§ DATA TO USE
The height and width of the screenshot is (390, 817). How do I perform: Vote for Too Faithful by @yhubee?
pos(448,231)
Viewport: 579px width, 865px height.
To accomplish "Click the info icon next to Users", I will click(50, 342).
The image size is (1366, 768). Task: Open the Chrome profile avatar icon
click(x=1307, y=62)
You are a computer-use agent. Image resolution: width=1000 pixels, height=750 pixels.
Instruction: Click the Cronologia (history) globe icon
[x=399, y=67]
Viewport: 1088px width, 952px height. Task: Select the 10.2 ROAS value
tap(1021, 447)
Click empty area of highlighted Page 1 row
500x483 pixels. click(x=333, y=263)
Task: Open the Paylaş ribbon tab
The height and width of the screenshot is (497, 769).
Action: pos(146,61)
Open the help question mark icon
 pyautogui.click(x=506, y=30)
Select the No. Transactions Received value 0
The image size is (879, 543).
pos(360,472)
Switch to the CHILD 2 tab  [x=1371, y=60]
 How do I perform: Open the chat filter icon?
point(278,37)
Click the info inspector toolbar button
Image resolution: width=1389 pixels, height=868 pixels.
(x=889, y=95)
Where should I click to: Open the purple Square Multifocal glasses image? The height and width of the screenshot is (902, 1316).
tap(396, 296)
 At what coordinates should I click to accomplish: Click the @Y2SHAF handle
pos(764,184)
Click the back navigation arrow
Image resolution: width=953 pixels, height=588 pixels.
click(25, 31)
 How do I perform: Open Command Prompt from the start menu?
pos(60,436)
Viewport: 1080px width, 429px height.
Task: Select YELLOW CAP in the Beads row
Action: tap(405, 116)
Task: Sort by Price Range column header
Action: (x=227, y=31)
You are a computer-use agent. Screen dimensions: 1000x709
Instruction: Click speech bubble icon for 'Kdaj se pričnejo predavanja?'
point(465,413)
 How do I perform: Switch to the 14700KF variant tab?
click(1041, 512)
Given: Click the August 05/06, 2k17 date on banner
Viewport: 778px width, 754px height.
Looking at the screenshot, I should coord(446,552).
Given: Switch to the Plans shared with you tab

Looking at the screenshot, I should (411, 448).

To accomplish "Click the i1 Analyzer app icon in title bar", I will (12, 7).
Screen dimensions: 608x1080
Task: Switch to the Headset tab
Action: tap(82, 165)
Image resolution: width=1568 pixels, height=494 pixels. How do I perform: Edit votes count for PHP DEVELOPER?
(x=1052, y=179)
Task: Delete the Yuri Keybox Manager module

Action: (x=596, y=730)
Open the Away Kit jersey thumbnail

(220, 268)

§ TASK STATEMENT
Retype the material above from start to finish without any changes.

§ WRITTEN REPLY
The height and width of the screenshot is (390, 817). How do I perform: Vote for Too Faithful by @yhubee?
pos(448,231)
Viewport: 579px width, 865px height.
To accomplish "Click the info icon next to Users", I will click(50, 342).
The image size is (1366, 768). Task: Open the Chrome profile avatar icon
click(x=1307, y=62)
You are a computer-use agent. Image resolution: width=1000 pixels, height=750 pixels.
Instruction: Click the Cronologia (history) globe icon
[x=399, y=67]
Viewport: 1088px width, 952px height. Task: Select the 10.2 ROAS value
tap(1021, 447)
Click empty area of highlighted Page 1 row
500x483 pixels. click(x=333, y=263)
Task: Open the Paylaş ribbon tab
The height and width of the screenshot is (497, 769).
Action: pos(146,61)
Open the help question mark icon
 pyautogui.click(x=506, y=30)
Select the No. Transactions Received value 0
The image size is (879, 543).
pos(360,472)
Switch to the CHILD 2 tab  [x=1371, y=60]
 How do I perform: Open the chat filter icon?
point(278,37)
Click the info inspector toolbar button
Image resolution: width=1389 pixels, height=868 pixels.
(x=889, y=95)
Where should I click to: Open the purple Square Multifocal glasses image? The height and width of the screenshot is (902, 1316).
tap(396, 296)
 At what coordinates should I click to accomplish: Click the @Y2SHAF handle
pos(764,184)
Click the back navigation arrow
Image resolution: width=953 pixels, height=588 pixels.
click(25, 31)
 How do I perform: Open Command Prompt from the start menu?
pos(60,436)
Viewport: 1080px width, 429px height.
Task: Select YELLOW CAP in the Beads row
Action: tap(405, 116)
Task: Sort by Price Range column header
Action: (x=227, y=31)
You are a computer-use agent. Screen dimensions: 1000x709
Instruction: Click speech bubble icon for 'Kdaj se pričnejo predavanja?'
point(465,413)
 How do I perform: Switch to the 14700KF variant tab?
click(1041, 512)
Given: Click the August 05/06, 2k17 date on banner
Viewport: 778px width, 754px height.
Looking at the screenshot, I should coord(446,552).
Given: Switch to the Plans shared with you tab

Looking at the screenshot, I should (411, 448).

To accomplish "Click the i1 Analyzer app icon in title bar", I will (12, 7).
Screen dimensions: 608x1080
Task: Switch to the Headset tab
Action: tap(82, 165)
Image resolution: width=1568 pixels, height=494 pixels. How do I perform: Edit votes count for PHP DEVELOPER?
(x=1052, y=179)
Task: Delete the Yuri Keybox Manager module

Action: (x=596, y=730)
Open the Away Kit jersey thumbnail

(220, 268)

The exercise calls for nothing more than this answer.